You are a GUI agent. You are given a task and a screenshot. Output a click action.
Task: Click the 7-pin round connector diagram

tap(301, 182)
________________________________________
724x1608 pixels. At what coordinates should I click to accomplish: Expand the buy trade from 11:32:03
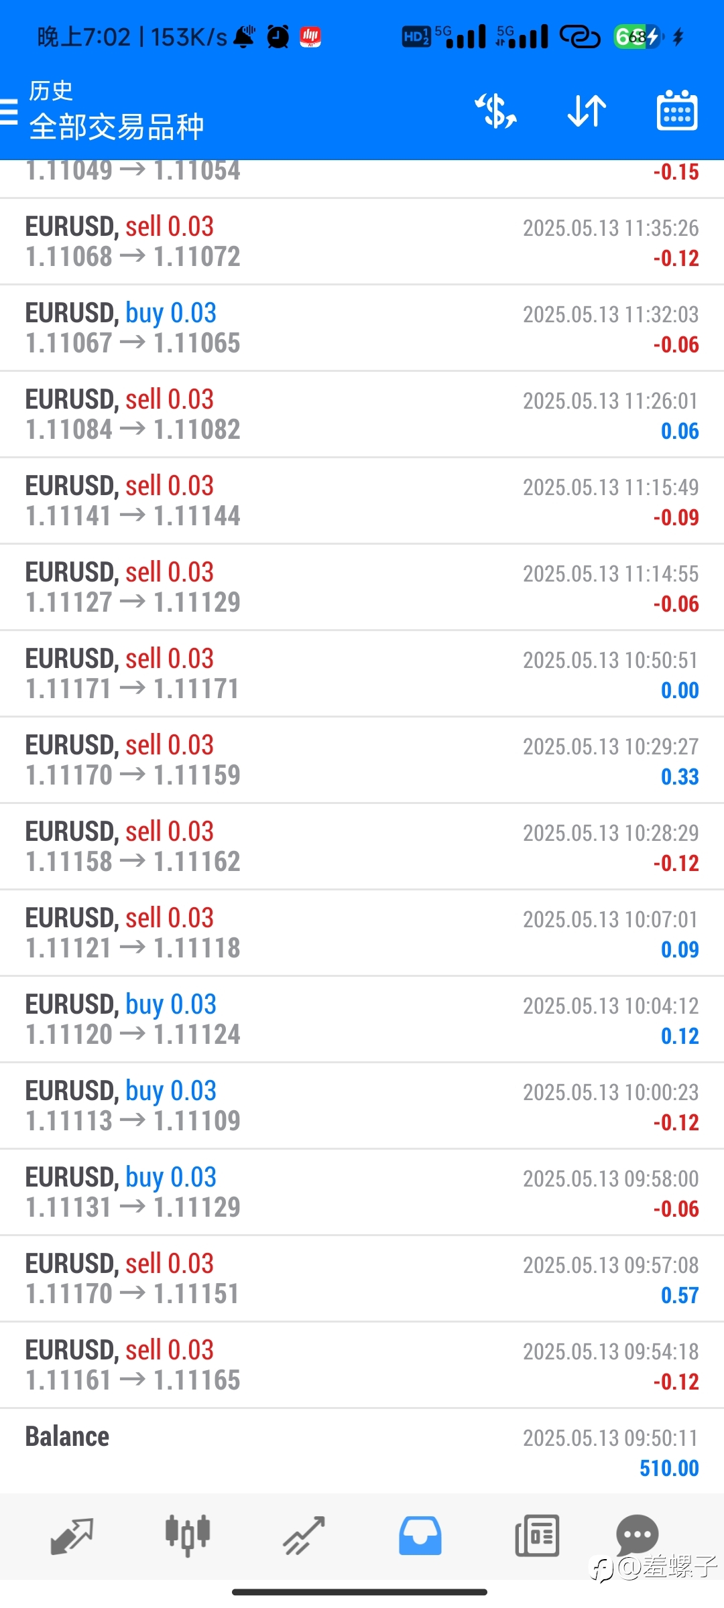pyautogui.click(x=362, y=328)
________________________________________
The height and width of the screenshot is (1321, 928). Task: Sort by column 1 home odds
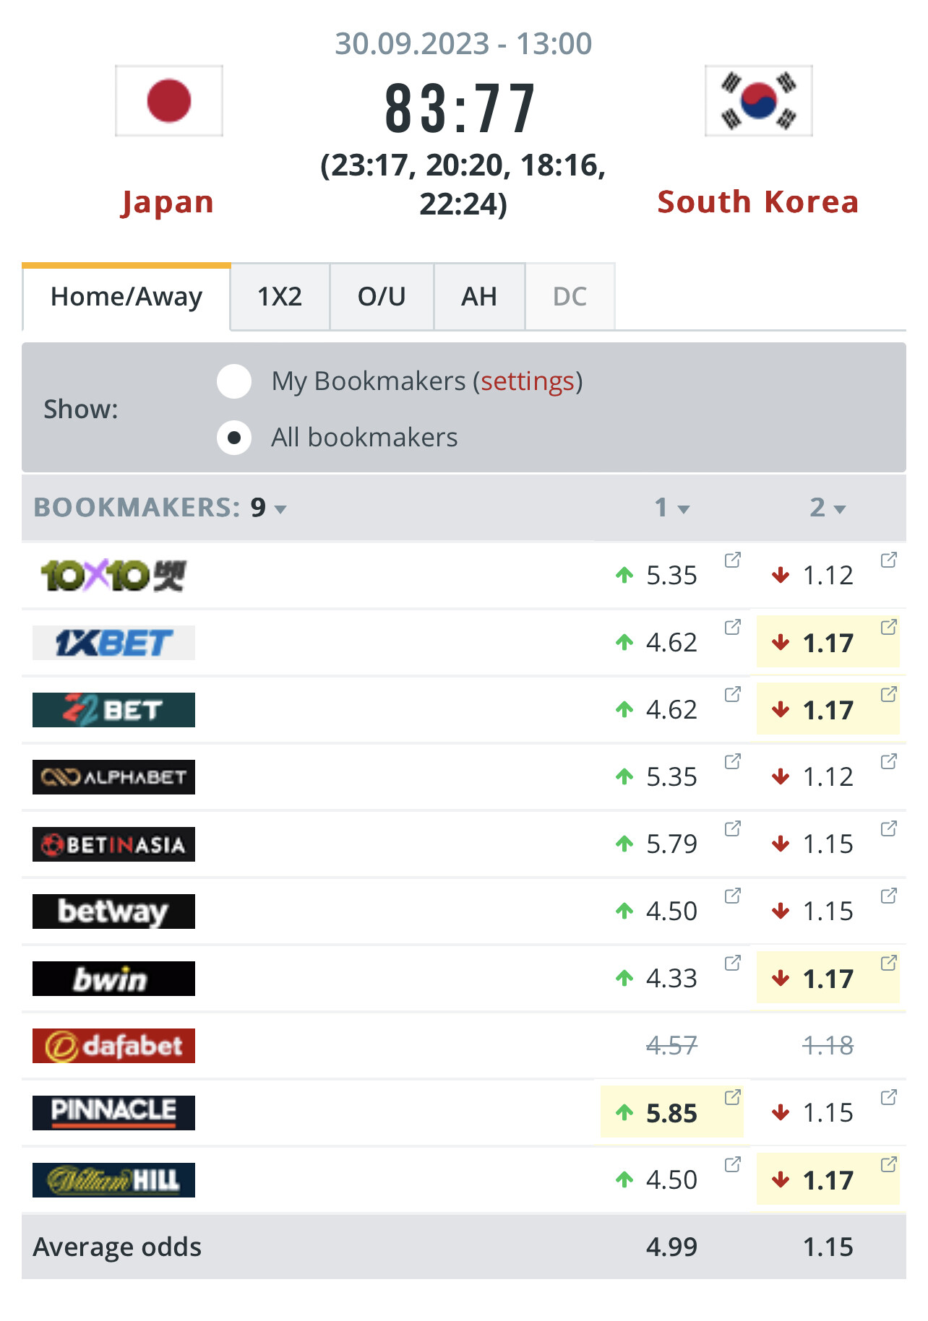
________________________________________
Directions for this task: Each line of the entries above that has the word "screenshot" is to be copied.

Solution to this task:
You are a GUI agent. You are given a task and a screenshot. Output a click action.
The height and width of the screenshot is (1321, 928). Task: Sort by column 1 home odds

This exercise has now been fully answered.